The wind direction at the time of the truck accident at ground zero is from the east (so towards the west). Looking at tweets that report fever, headache, cough, chills or sweats gives a clear cone shape in the hours following the accident. This shape becomes less clear as those initially exposed move from the Downtown and Uptown zones during working hours to the suburbs outside of those hours. By using our tool to select only those users known to be present in Downtown and Uptown in the hours following the accident, we can confirm this hypothesis: roughly 25% of them later report chills, fever or sweats. The intersection between the attendees of the technology convention that takes place the day after the accident and those reporting illness is around 0.1% - essentially, no one at the convention reports these symptoms. This implies that the airborne spread has been dispersed by Wednesday 19th, and that infection occurs solely on the 18th.

Figure 6: conference attendees do not seem to be infected - almost no one who was present at the conference reports any of the symptoms at any time.

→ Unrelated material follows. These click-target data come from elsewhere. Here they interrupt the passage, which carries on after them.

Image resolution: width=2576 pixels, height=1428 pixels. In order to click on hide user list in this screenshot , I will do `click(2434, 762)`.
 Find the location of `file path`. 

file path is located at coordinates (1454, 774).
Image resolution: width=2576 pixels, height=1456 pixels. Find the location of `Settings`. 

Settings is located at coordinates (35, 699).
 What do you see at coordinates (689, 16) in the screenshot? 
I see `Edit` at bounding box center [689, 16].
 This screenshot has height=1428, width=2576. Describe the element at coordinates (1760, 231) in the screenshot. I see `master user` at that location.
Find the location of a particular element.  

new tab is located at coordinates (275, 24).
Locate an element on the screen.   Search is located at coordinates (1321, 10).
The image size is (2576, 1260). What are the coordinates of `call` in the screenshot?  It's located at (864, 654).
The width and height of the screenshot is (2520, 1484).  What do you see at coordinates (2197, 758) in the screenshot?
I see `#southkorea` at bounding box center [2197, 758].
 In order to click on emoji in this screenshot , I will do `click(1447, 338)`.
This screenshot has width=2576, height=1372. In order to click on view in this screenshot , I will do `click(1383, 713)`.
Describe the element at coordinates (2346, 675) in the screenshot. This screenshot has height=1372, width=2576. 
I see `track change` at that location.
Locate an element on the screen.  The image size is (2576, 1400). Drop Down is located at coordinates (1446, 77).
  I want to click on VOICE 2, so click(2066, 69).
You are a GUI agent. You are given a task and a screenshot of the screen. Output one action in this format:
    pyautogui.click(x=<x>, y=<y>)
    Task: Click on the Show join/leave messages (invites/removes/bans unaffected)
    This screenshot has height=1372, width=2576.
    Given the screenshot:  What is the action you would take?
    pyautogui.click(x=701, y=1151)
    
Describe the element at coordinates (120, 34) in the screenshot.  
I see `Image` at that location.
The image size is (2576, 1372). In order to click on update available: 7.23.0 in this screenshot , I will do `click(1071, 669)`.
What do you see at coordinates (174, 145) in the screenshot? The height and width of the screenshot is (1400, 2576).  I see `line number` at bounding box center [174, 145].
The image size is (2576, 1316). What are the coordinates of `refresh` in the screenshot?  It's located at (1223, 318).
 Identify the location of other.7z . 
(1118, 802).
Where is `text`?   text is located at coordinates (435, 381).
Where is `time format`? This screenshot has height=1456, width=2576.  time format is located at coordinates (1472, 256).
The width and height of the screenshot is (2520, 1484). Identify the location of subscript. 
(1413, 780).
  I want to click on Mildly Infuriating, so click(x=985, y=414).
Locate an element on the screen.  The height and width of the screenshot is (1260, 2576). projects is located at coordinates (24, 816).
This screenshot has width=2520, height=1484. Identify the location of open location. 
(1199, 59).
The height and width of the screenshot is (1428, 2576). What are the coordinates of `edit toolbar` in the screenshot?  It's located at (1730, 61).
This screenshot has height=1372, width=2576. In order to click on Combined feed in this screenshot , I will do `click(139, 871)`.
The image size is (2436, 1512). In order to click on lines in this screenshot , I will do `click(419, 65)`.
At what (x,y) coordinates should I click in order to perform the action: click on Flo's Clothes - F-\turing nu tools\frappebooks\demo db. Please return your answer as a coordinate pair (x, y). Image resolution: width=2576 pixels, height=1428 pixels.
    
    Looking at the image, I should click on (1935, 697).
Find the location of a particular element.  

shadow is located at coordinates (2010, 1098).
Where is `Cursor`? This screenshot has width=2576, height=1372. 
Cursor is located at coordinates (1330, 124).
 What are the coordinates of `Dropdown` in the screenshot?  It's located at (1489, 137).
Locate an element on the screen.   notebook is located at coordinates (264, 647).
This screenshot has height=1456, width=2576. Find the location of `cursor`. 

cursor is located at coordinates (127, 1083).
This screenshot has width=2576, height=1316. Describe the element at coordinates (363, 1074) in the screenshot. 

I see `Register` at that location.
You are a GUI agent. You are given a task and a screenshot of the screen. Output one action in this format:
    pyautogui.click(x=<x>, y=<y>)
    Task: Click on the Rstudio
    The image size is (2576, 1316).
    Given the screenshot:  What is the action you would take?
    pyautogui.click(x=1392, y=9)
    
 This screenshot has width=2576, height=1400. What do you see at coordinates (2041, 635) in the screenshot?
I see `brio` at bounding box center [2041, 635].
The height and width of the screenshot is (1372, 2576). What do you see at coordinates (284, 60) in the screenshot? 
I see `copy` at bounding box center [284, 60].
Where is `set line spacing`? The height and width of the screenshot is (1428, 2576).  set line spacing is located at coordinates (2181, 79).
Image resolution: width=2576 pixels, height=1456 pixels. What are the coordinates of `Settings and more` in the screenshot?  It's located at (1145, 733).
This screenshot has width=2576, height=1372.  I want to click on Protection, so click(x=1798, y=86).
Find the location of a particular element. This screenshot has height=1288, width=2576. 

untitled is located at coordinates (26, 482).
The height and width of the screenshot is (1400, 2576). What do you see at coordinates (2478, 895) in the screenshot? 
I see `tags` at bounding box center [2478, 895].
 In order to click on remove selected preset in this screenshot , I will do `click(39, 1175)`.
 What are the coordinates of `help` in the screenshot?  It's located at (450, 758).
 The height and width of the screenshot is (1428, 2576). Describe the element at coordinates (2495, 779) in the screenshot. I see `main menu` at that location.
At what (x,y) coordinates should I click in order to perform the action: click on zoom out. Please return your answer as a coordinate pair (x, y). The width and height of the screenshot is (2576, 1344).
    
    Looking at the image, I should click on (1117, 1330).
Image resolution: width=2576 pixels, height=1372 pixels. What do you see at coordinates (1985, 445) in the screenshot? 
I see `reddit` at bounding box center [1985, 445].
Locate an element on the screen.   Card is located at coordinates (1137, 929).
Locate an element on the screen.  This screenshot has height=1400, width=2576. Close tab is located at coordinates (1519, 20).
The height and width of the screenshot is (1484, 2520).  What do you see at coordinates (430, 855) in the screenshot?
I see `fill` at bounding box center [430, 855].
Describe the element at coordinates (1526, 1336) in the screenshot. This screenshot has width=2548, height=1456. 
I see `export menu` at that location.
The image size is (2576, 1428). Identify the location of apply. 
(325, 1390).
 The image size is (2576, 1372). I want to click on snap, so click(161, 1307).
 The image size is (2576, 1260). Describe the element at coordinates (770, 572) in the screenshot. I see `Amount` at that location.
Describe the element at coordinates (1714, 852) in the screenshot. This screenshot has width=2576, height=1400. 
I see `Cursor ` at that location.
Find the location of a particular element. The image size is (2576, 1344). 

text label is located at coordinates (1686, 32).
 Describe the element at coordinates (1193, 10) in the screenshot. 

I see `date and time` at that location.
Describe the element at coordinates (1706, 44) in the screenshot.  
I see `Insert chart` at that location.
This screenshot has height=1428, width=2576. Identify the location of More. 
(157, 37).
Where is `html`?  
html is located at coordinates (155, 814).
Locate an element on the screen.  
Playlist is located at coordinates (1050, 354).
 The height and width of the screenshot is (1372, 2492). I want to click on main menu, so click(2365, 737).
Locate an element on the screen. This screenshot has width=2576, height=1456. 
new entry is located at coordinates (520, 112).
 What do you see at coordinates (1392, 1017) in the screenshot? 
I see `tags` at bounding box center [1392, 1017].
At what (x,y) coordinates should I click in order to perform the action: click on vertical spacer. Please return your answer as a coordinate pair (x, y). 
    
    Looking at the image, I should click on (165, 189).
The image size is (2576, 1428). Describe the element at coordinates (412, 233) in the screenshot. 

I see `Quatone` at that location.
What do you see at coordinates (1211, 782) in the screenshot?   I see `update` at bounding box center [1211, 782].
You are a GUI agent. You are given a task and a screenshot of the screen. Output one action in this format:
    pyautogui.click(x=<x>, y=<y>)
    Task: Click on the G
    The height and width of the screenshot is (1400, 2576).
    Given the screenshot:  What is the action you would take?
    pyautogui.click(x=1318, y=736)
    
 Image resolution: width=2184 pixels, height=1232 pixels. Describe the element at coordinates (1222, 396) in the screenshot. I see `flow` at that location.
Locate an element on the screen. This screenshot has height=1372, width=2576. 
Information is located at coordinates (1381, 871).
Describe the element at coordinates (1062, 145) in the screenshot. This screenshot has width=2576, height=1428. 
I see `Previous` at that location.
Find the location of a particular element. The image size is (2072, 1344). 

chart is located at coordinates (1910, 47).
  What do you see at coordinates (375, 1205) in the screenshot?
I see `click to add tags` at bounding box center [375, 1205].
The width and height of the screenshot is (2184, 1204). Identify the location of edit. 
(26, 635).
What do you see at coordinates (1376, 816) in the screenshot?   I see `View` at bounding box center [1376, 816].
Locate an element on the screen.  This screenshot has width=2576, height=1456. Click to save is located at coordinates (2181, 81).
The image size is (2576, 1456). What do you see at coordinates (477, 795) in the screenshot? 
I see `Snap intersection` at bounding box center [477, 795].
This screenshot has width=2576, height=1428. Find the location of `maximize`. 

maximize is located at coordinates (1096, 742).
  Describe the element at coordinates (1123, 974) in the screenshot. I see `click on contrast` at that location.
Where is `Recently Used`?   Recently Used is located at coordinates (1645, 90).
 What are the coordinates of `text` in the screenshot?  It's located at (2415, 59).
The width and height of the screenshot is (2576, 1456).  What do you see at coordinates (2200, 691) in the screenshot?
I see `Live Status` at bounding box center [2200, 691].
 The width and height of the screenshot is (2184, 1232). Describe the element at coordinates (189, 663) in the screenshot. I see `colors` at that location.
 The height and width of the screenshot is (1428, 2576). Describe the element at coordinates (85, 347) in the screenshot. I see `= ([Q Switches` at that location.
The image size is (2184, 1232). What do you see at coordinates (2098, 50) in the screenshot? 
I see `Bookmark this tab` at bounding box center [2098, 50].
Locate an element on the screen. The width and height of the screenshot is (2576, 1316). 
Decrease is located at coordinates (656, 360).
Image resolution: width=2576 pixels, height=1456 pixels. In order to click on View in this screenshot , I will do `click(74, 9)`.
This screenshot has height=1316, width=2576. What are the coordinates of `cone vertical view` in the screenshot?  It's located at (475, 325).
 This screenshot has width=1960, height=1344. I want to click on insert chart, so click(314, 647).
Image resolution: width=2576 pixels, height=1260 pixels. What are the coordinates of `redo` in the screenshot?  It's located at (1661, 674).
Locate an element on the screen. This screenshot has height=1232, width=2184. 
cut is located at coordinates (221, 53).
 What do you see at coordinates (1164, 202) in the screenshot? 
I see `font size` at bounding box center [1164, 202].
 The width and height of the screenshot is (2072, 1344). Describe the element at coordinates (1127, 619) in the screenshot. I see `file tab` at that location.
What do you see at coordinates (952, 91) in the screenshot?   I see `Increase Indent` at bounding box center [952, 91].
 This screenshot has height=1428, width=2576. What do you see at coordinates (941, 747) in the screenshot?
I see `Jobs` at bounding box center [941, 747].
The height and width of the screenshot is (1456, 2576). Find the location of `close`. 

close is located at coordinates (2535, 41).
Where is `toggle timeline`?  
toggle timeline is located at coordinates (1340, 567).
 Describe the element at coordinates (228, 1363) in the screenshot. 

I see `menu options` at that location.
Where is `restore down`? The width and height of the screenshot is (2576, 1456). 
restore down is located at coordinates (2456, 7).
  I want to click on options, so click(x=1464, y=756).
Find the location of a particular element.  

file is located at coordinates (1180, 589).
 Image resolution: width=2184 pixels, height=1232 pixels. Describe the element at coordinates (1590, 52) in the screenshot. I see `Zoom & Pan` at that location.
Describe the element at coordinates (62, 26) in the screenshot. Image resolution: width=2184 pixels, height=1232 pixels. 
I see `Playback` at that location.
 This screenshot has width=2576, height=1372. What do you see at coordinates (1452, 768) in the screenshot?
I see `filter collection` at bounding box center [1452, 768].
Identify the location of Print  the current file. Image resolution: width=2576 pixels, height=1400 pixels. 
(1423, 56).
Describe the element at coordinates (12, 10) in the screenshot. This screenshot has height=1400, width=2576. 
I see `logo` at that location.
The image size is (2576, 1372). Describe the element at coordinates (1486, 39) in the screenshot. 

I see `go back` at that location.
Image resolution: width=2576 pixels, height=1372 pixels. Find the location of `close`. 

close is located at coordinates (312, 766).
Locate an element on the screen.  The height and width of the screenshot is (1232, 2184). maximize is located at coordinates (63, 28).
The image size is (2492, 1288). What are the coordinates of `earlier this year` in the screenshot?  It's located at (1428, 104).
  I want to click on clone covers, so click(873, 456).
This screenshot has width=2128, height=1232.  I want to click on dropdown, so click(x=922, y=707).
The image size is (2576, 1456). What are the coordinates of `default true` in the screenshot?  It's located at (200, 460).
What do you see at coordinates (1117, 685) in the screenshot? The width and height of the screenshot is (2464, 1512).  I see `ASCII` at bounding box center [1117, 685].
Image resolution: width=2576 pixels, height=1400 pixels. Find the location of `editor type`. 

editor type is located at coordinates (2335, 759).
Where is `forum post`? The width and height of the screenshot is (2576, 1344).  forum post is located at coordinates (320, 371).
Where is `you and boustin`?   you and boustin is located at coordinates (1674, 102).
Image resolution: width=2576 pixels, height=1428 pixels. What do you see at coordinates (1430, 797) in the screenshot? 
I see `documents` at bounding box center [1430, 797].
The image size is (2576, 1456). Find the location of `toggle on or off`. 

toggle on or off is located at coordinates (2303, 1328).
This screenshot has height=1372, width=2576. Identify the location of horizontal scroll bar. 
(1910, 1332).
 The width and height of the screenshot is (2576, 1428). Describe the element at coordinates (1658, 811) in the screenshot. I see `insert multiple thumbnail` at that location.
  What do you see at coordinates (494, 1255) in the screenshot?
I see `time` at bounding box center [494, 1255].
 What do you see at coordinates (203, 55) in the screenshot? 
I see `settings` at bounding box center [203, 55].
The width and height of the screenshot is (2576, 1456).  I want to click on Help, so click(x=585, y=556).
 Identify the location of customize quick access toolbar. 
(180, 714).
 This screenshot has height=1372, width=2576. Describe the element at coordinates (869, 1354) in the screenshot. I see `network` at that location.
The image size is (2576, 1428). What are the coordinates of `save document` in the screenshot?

We can also compute the intersection of these tweets with those reporting fever symptoms (chills, sweats, fever, headache, cough). Startlingly, there is none: not one user who reports the gastrointestinal symptoms also reports suffering from any of the fever/cough/headache symptoms at any point. There are clearly at least two methods for transmission, producing different sets of symptoms.

We also considered the possibility of further spread through person-to-person transmission, by looking at the intersection of users who tweeted reporting fever with those who tweeted reporting that someone else had fever. It is highly likely that at least some members of the latter group are in close physical contact with the former: as family, friends or carers. However, this intersection is practically null (0.2%). This strongly suggests that person-to-person transmission does not occur.

Figure 7: heatmap of symptoms over the period 19th-20th May. The outbreak is contained within the regions initially affected, with other minor hotspots at hospital locations.

Finally, to address the issue of outbreak containment, we need to take the population into account. We use the time of day of each tweet and the daytime/overnight population of the city zone from which it was sent to weight each message’s contribution to a heatmap. As shown in Figure 7, the outbreak is contained within two distinct areas: the Downtown and Uptown zones, and the region downstream of the bridge that sources its water from the river. Outside of the affected areas, it would seem prudent to deploy resources further downstream to tackle the waterborne spread. The airborne agent has been dispersed by 20th May and this is confirmed by the streamgraph: chills, fever, headache, cough and sweats are all past peak occurrence by this date, but the number of tweets reporting some of the waterborne symptoms, particularly ‘vomit’ and ‘diarrhea’, is still rising.